Rewrite the stretch from the line containing "The image size is (1456, 819)." through the end of the records, requests included, with each coordinate in the answers scaled by 1.05 and rounded to a whole number, halves rounding up. Leave the pictures out.

# INFORMATION SUPPLIED start

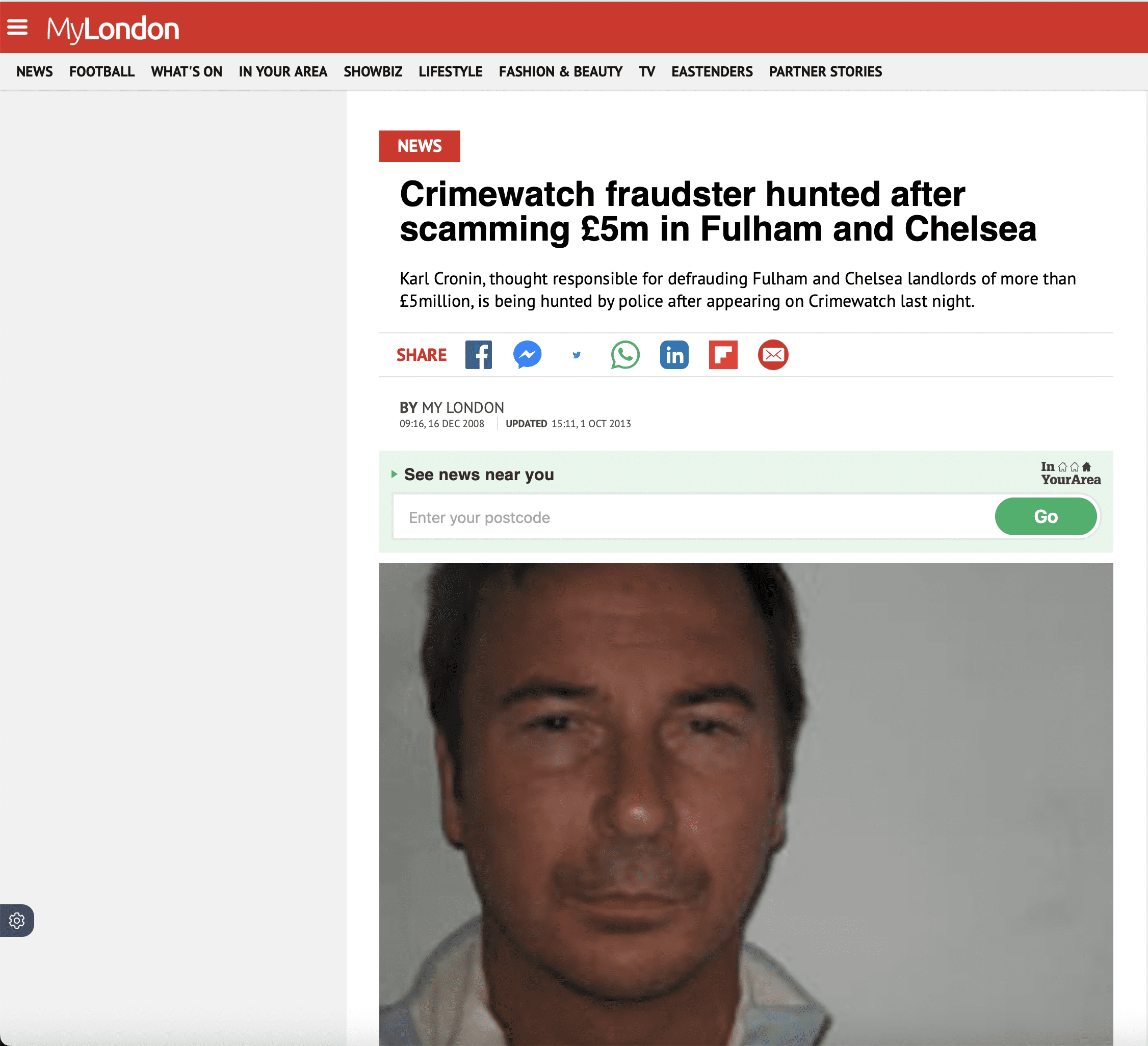
Task: Share via WhatsApp icon
Action: 625,355
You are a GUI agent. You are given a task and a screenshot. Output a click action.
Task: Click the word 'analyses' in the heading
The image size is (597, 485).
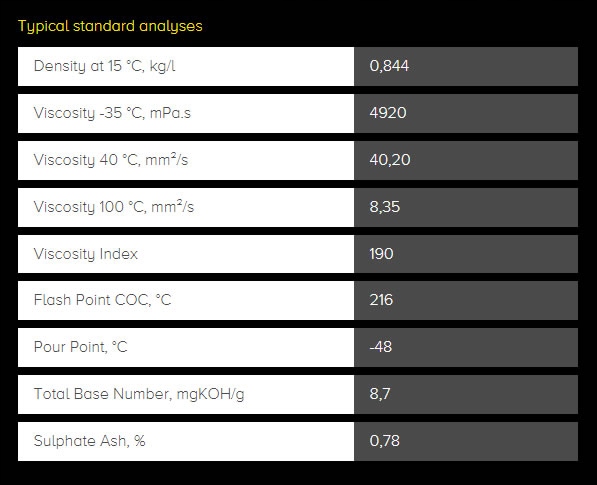[x=171, y=27]
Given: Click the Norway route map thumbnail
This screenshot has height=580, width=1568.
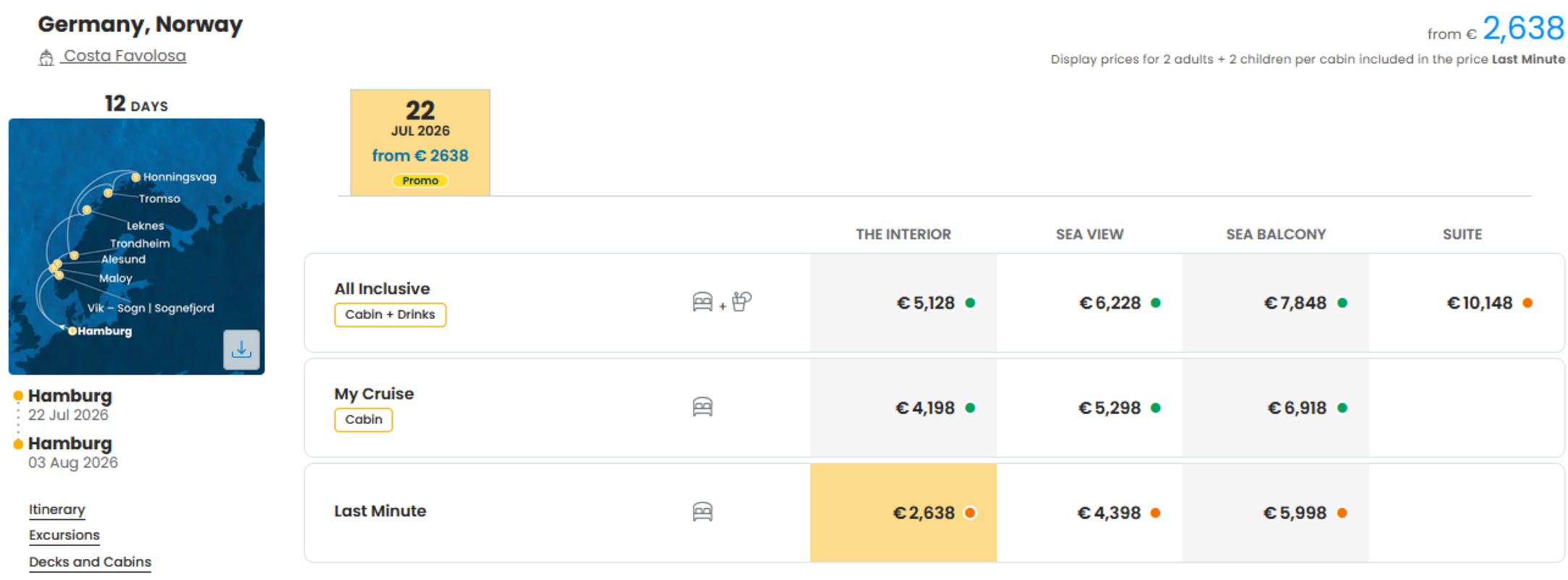Looking at the screenshot, I should coord(136,246).
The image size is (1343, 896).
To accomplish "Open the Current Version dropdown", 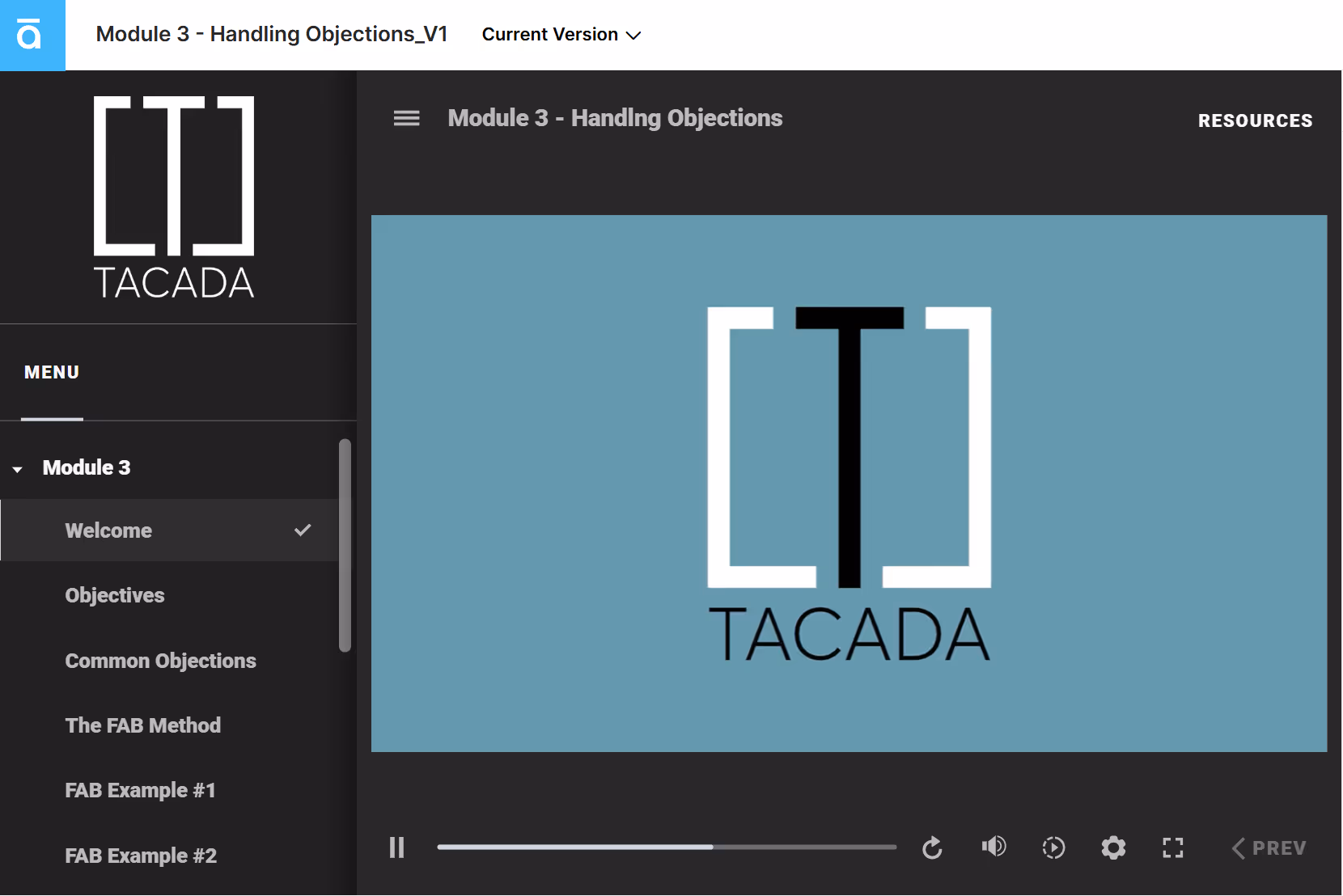I will [561, 34].
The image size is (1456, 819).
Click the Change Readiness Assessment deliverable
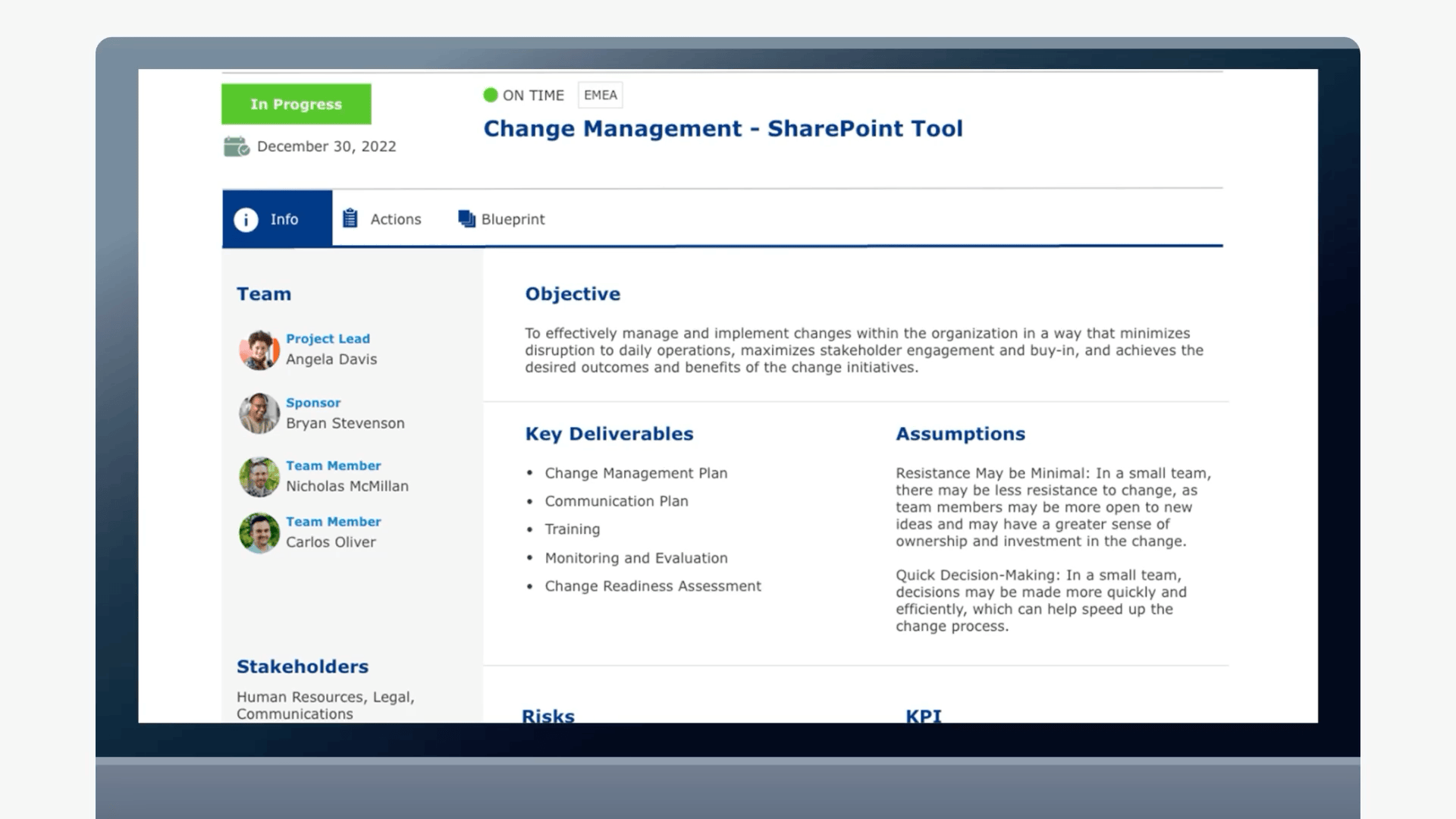coord(652,586)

# INFORMATION SUPPLIED end

* [CORRECT RESPONSE]
The image size is (1456, 819).
Click the Change Readiness Assessment deliverable
coord(685,615)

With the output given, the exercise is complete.